TASK PROMPT – Copying each record below exactly is the whole task.

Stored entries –
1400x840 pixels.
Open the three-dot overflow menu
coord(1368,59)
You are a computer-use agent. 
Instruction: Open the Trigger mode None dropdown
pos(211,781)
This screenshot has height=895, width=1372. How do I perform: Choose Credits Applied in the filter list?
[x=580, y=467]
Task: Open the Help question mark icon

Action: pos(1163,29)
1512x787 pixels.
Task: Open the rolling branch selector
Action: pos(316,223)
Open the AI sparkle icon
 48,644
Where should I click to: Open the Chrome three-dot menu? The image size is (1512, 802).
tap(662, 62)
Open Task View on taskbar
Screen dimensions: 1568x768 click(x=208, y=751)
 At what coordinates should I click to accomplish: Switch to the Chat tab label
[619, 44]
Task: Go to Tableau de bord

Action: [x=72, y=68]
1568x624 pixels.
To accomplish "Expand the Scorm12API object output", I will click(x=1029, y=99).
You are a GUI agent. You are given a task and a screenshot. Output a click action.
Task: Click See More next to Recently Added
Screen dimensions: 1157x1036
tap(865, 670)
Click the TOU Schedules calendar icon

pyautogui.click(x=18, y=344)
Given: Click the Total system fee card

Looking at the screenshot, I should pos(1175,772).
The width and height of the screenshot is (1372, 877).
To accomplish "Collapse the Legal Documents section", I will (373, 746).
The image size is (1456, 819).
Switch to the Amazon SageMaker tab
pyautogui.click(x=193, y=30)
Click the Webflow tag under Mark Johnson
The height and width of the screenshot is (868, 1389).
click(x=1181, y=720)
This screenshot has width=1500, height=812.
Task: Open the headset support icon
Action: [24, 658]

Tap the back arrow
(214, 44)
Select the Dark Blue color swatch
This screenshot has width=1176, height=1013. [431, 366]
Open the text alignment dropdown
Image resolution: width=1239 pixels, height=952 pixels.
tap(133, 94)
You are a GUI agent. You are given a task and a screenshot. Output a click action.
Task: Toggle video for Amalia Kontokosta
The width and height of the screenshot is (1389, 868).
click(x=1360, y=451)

ANSWER TO THIS PROBLEM –
1400x840 pixels.
Open the three-dot overflow menu
coord(1368,59)
You are a computer-use agent. 
Instruction: Open the Trigger mode None dropdown
pos(211,781)
This screenshot has height=895, width=1372. How do I perform: Choose Credits Applied in the filter list?
[x=580, y=467]
Task: Open the Help question mark icon

Action: pos(1163,29)
1512x787 pixels.
Task: Open the rolling branch selector
Action: pos(316,223)
Open the AI sparkle icon
 48,644
Where should I click to: Open the Chrome three-dot menu? The image size is (1512, 802).
tap(662, 62)
Open Task View on taskbar
Screen dimensions: 1568x768 click(x=208, y=751)
 At what coordinates should I click to accomplish: Switch to the Chat tab label
[619, 44]
Task: Go to Tableau de bord

Action: [x=72, y=68]
1568x624 pixels.
To accomplish "Expand the Scorm12API object output", I will click(x=1029, y=99).
You are a GUI agent. You are given a task and a screenshot. Output a click action.
Task: Click See More next to Recently Added
Screen dimensions: 1157x1036
tap(865, 670)
Click the TOU Schedules calendar icon

pyautogui.click(x=18, y=344)
Given: Click the Total system fee card

Looking at the screenshot, I should pos(1175,772).
The width and height of the screenshot is (1372, 877).
To accomplish "Collapse the Legal Documents section", I will (373, 746).
The image size is (1456, 819).
Switch to the Amazon SageMaker tab
pyautogui.click(x=193, y=30)
Click the Webflow tag under Mark Johnson
The height and width of the screenshot is (868, 1389).
click(x=1181, y=720)
This screenshot has width=1500, height=812.
Task: Open the headset support icon
Action: [24, 658]

Tap the back arrow
(214, 44)
Select the Dark Blue color swatch
This screenshot has width=1176, height=1013. [431, 366]
Open the text alignment dropdown
Image resolution: width=1239 pixels, height=952 pixels.
tap(133, 94)
You are a GUI agent. You are given a task and a screenshot. Output a click action.
Task: Toggle video for Amalia Kontokosta
The width and height of the screenshot is (1389, 868).
click(x=1360, y=451)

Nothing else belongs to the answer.